Setelah Nabi Muhammad Saw. Wafat (zaman jauh dari Nabi) Sedangkan terhadap
penjelasan petunjuk-petunjuk al-Quran semakin dibutuhkan, maka para ulama tafsir
berijtihad menafsirkan al-Quran berdasarkan riwayat hadits, atsar sahabat tabi’in,
sebagai sumber utama atau landasan berpikir untuk menhasilkan ijtihad.

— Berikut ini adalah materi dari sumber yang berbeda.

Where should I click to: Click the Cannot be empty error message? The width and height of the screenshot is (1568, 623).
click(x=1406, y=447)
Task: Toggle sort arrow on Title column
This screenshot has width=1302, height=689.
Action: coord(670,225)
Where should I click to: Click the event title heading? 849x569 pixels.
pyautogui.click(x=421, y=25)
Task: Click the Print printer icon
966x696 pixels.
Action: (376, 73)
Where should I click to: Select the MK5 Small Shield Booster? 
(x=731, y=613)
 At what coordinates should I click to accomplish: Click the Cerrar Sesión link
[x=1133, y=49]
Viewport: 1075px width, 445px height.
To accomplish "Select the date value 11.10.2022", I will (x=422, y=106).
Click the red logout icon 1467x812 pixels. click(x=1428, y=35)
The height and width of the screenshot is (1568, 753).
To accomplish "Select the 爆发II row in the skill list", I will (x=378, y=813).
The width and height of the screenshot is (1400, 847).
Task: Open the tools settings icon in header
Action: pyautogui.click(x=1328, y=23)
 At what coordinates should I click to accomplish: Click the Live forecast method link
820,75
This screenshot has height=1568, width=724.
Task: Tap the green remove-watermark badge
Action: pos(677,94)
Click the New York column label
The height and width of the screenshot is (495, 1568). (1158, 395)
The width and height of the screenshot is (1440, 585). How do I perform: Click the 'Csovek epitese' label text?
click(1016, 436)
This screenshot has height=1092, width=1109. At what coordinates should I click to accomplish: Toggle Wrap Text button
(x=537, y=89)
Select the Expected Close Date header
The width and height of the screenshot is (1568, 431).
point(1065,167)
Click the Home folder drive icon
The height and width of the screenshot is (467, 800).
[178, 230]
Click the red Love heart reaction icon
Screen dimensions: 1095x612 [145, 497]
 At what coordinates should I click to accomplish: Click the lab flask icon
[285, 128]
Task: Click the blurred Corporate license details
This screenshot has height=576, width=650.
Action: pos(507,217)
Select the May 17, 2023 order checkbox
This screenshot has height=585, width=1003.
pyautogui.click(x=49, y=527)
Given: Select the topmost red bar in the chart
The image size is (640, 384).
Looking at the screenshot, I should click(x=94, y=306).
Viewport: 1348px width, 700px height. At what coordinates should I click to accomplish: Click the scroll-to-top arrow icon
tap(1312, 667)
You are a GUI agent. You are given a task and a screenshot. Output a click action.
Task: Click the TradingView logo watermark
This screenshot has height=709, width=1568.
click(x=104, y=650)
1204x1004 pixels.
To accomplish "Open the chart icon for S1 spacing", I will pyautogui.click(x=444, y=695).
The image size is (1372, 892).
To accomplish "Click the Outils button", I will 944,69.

Pendekatan penafsiran al-Quran : pendekatan disebut juga Manhaj. Singkatnya
Definisi pendekatan penafsiran al- Qur’an ialah acauan atau cara / metode dalam proses
menafsirkan al-Quran.
Cara atau metode dalam menafsirkan al-qur’an : ada beberapa pendekatan dalam
proses menafsirkan al-Qur’an diantaranya : pertama, mengunakan pendekatan yang
didasarkan pada penjelasan-penjelasan yang diperoleh dari hadits, sunnah, atsar
sahabat maupun tabi’in pendekatan ini disebut dengan Tafsir bil ma’tsur/ tafsir
riwayah. Kedua menggunakan pendekatan tafsir bi al-Ro’yi (pikiran/nalar) yaitu
seorang mufassir menafsirkan berdasarkan penalarannya atau ijtihadnya. Seorang
mufasir disni tentunya harus memiliki kompetensi dalam menafsirkan al-quran
(memiliki ilmunya). Ketiga, Tafsir bil Isyarah/ tafsir Isyari tafsir dimana seorang
mufassir menafsirkan dengan isyarat batin dengan kata lain seorang mufassir telah
memiliki pencearahan bathin atau hati dan pikiran yaitu dengan menakwilkan ayat-ayat
al-Quran yang tersirat tanpa mengingkari yang tersurat atau yang dzohir.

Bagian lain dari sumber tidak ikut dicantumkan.